Work to do –
1) Answer these questions using the blog post about the heat, one line each:
(a) Where is Matt going tonight?
(b) What does the writer see the temperature is at when driving to work at 7am?
(c) What happens to the writer's sunglasses when walking outside?
2) Reproduce the part of the blog post about the heat starting with "A post about" and going on through "with some friends.".
3) Say whether each statement agrees with the blog post about the heat, answering yes or no and quoting the words that decide it:
(a) The writer has something planned for tonight.
(b) Odie runs to his leash basically every night.
(c) The high temperatures have lasted only a day or so.

Given passage –
----

Friday, July 22, 2011

A post about the HEAT and a a Mid-way point update!

It's Friday and i am not very motivated today at work, i am so ready to get home and start the weekend! Not that i have anything particularly fun planned tonight, actually this is one day for next few weeks that i actually DONT have anything planned. I am looking forward to working out, cleaning up around the house a bit, relaxing.... it's going to be nice and quiet. Matt is going to the Reds game tonight with some friends.

So let me just write for a minute or two about this HEAT we have been experiencing. And it's not just hot out there, it is Holy-Crap-This-Is-Just-A-Few-Degree's-Cooler-Than-Hell HEAT! I cant believe how long the high temperatures have lasted-- almost the entire week. It;s odd to drive to work at 7am and see the the temp is already in the mid-80's. It;s been well into the hundreds the last few days and there is no end in sight for the next few days.  And it;s been SO humid! My sunglasses fog up when i walk outside. AND the LACK of WIND! It seriously feels like walking into a world size sauna every time you open a door.  Odie wants to walk with me a lot of nights-- well, basically every night he runs to his leash and looks at me-- but it's too hot for the fury wearing extra layers. It would take him forever to cool down. Poor little guy. Hopefully next week will be better.

----

Data provided –
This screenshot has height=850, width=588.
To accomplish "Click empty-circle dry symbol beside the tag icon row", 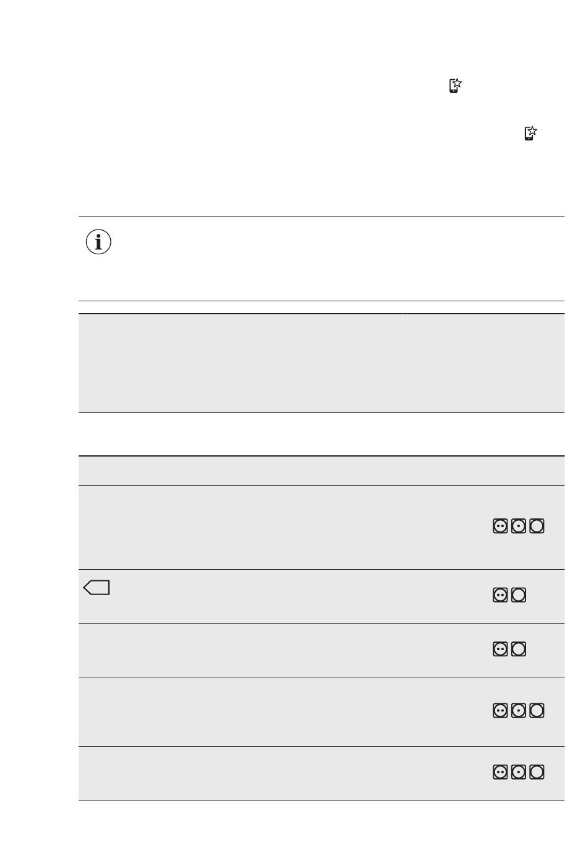I will pyautogui.click(x=519, y=595).
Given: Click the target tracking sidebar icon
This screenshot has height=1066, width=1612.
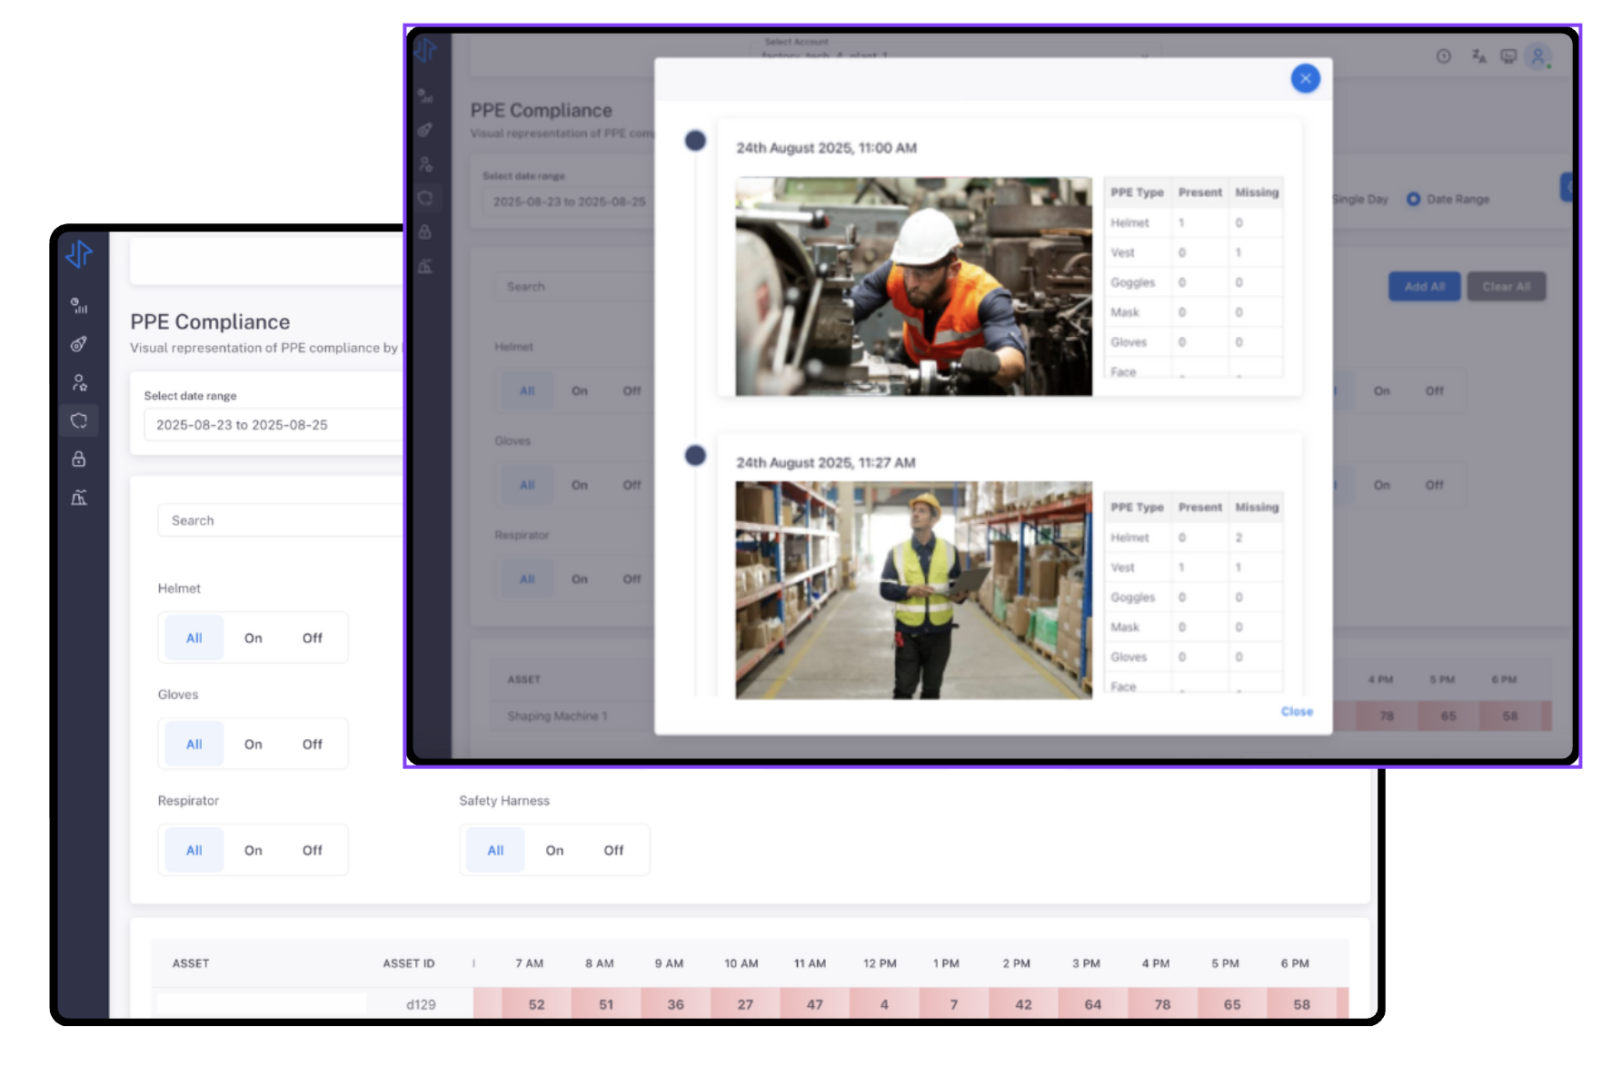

----

Per-task outputs –
1)
(a) To the Reds game, with some friends.
(b) Already in the mid-80's.
(c) They fog up.

2)
A post about the HEAT and a a Mid-way point update!

It's Friday and i am not very motivated today at work, i am so ready to get home and start the weekend! Not that i have anything particularly fun planned tonight, actually this is one day for next few weeks that i actually DONT have anything planned. I am looking forward to working out, cleaning up around the house a bit, relaxing.... it's going to be nice and quiet. Matt is going to the Reds game tonight with some friends.

3)
(a) No: "this is one day for next few weeks that i actually DONT have anything planned"
(b) Yes: "basically every night he runs to his leash and looks at me"
(c) No: "I cant believe how long the high temperatures have lasted-- almost the entire week."